In an interview for his film “Boychoir,” opening in select cities on Friday, Hoffman recalled having a conversation with Hackman about the fleeting nature of acting careers. It was just after they’d shot 2003’s “Runaway Jury.”
“We sat at the bar and we said, ‘Let’s get drunk,’ and we started drinking. And he looked at me at one point — now this is like a 35-, 40-year friendship — and he looked me right in the eye and he said, ‘Do you get the same feeling I get when you finish a film?'” said Hoffman at last September’s Toronto International Film Festival.
“I said, ‘What’s that?’ He says, ‘That you’re never going to work again?’
“It’s not that you’re not going to do a good piece of work — it’s that you’re not going to get hired again, and that’s a constant feeling: ‘Is this it?'”
The same fear plagues the young singers in “Boychoir,” about a semi-orphaned 12-year-old (Garrett Wareing) who is placed in an elite boychoir school in Texas by his estranged dad (Josh Lucas).
The boys’ pure voices are considered “a gift from God,” but they typically only have them for three years before puberty changes them.
Hoffman plays the gruff choirmaster alongside Kathy Bates as the headmistress and Eddie Izzard as an assistant.
Quebec’s Francois Girard directed the script by Ben Ripley.
Hoffman, who studied classical piano when he was younger, plays the keys in the film.
“I discovered his piano skills as we started working together. I was not aware of them,” said Girard, whose previous features include “Thirty Two Short Films About Glenn Gould” and “The Red Violin.”
“That Rachmaninoff bit that he plays (in the film), it was not in the script. I said, ‘We’ve got to do something with that because it’s so’ — the C-Sharp Minor Prelude — ‘is so beautiful.'”
Said Hoffman: “I improvised that and also the dialogue. I did learn it when I was 10.”
Wareing beat out about 1,000 boys for the role.

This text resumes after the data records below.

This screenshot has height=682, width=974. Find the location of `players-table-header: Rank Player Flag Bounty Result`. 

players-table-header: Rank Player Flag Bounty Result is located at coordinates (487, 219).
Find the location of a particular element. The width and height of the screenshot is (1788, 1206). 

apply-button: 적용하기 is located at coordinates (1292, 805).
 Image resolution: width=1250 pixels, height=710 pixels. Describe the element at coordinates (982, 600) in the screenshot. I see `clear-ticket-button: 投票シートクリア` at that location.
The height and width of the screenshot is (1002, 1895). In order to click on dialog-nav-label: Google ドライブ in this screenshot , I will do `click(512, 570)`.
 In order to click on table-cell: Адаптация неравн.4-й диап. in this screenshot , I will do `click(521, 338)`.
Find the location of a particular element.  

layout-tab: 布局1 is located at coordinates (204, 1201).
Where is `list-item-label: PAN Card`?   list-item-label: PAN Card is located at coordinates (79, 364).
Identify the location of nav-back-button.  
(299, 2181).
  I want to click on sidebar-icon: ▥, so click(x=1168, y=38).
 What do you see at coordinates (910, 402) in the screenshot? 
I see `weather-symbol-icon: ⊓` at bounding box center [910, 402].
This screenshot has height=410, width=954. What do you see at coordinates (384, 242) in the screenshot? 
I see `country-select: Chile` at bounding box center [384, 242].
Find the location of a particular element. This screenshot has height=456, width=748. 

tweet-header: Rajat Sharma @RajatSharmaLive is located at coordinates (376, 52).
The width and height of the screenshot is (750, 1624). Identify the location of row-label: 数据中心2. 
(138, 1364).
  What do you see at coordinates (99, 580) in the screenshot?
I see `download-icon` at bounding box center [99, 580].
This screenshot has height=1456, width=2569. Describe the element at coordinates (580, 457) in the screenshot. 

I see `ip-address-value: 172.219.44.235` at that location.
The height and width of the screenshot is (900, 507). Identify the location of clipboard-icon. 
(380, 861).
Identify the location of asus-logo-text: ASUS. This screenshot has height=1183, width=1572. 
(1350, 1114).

Before shooting, he trained with the American Boy Choir, which is featured in the film.
“It’s very great having such amazing people in my first film to learn from and to work with,” said the 13-year-old.
“(Hoffman) took me under his wing and he taught me so much and it was really great having them there for me.”
Wareing said Hoffman told him: “‘Just give it all you got…. Just live in the moment, feel it and just appreciate what you have.'”
In discussing Wareing’s bright future, Hoffman reflected on his first major role — in 1967’s “The Graduate,” directed by Mike Nichols.
“As far as I’m concerned, Mike Nichols did a very courageous thing casting me in a part that I was not right for, meaning I was Jewish,” said Hoffman.
“In fact, many of the reviews were very negative. It was kind of veiled anti-Semitism…. I was called ‘big-nosed’ in the reviews, ‘a nasal voice.'”
Of course, Nichols went on to win an Oscar for best director for the film.
“I think any time you have that kind of a ground-breaker for the first time, it’s not commercial until it succeeds and then it’s commercial,” said Hoffman.
“Boychoir” opens Friday in Toronto, Vancouver and Montreal.
On April 3, it opens in Halifax, Winnipeg, Calgary, Edmonton and Victoria, and April 24 in Ottawa.